A Collegiette’s Guide to Couponing

It’s a fact of life we collegiettes have come to accept: college is expensive. After covering ever-rising tuition and fees, shelling out hundreds for books every semester, paying for room and board or your portion of the rent every month, and scraping together enough change for a mocha or two in order to make it through that 8 a.m. class, money is tight for most college students, regardless of the school you attend. Looking to save a little more this semester? Students across the country with similar aspirations are starting to clip coupons to save on food, school supplies, and other everyday necessities. While you probably don’t have room in your dorm for the shelves and shelves of paper towels and toothpaste participants proudly show off in TLC’s popular show “Extreme Couponing” that’s even earned the attention of celebs like Kourtney Kardashian, coupons can be a great way to stretch any college budget. 
 
How to get started: Mix, Match, and Compare

Jamie Wong, a freshman at Columbia College in Chicago, is one student who’s jumped on the couponing bandwagon. “Coupons add up really quickly. Even if you only use a single $1 coupon a day, that can add up to $365 a year,” she explains.  “Saving money is definitely worth it.
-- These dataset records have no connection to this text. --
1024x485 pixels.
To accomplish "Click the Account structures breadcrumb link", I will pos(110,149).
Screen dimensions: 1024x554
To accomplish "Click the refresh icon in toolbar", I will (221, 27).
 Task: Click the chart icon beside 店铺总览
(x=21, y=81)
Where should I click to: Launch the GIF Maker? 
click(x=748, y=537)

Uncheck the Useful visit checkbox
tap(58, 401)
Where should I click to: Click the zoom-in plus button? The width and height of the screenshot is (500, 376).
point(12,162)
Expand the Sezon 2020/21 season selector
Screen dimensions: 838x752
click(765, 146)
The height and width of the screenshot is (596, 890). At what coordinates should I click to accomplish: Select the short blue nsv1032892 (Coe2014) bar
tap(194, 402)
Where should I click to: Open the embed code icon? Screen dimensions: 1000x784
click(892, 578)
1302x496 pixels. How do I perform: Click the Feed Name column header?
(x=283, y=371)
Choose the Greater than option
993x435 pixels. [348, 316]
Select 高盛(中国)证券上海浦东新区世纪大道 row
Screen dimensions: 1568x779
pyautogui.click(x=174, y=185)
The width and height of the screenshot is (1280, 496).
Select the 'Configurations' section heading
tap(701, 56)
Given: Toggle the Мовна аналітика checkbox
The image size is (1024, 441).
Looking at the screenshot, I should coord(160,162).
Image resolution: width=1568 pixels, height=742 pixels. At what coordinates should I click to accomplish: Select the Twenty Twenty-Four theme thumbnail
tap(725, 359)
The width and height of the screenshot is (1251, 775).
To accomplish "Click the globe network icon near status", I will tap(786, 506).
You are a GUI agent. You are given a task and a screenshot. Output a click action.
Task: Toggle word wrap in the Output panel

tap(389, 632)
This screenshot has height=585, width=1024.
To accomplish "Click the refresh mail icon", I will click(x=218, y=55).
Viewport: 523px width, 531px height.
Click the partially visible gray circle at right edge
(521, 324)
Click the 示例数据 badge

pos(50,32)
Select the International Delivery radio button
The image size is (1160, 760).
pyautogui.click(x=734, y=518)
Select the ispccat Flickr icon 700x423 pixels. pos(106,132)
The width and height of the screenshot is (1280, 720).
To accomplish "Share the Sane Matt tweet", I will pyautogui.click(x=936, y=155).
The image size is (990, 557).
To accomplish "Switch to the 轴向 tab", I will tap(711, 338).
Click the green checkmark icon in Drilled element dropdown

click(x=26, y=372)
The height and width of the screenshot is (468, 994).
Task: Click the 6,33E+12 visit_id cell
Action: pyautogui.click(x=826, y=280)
The best part is, there are occasionally coupons for items that certain stores have on sale. Once I had a $1 off coupon for lemonade that was 98 cents, aka free lemonade!”
 
Couponing “experts” have turned saving into a science. One such expert is Carrie Regnier, founder of Clippin’ With Carrie, a website that lays out the basics of couponing and provides tips on where to get the best deals. She says the number one way to succeed with coupons is knowing when to use them. “The use of coupons when there is a low sale price is the most effective way to use coupons to get your items at the lowest price and that would be the time to purchase extra for a small stockpile,” she explains. “Couponing is a game. You know how your kids like playing video games? Well, couponing is my game of choice.”
 
Her website clearly explains how to yield maximum savings in terms even a newbie to the world of couponing can understand. She stresses the potential pairing different kinds of coupons with a sale in the store, and gives an example of how to do so using a recent deal she scored at Target. “The absolute best scenario is sale + store coupon + manufacturer coupon. That is when you save the most,” she details on her site. She then gives an example using a recent deal she found at Target. “Target has Soft Soap Body Wash on Sale for $2.79 (regularly $3.49) I found a Peelie [a coupon found on a product] on Skintimate Shave Gel which was a Target Store Coupon for $1 off Soft Soap Body Wash. Because it was a Target store coupon, I could stack it with a $2 off printable coupon that I had. So I ended up getting the body wash FREE + overage.”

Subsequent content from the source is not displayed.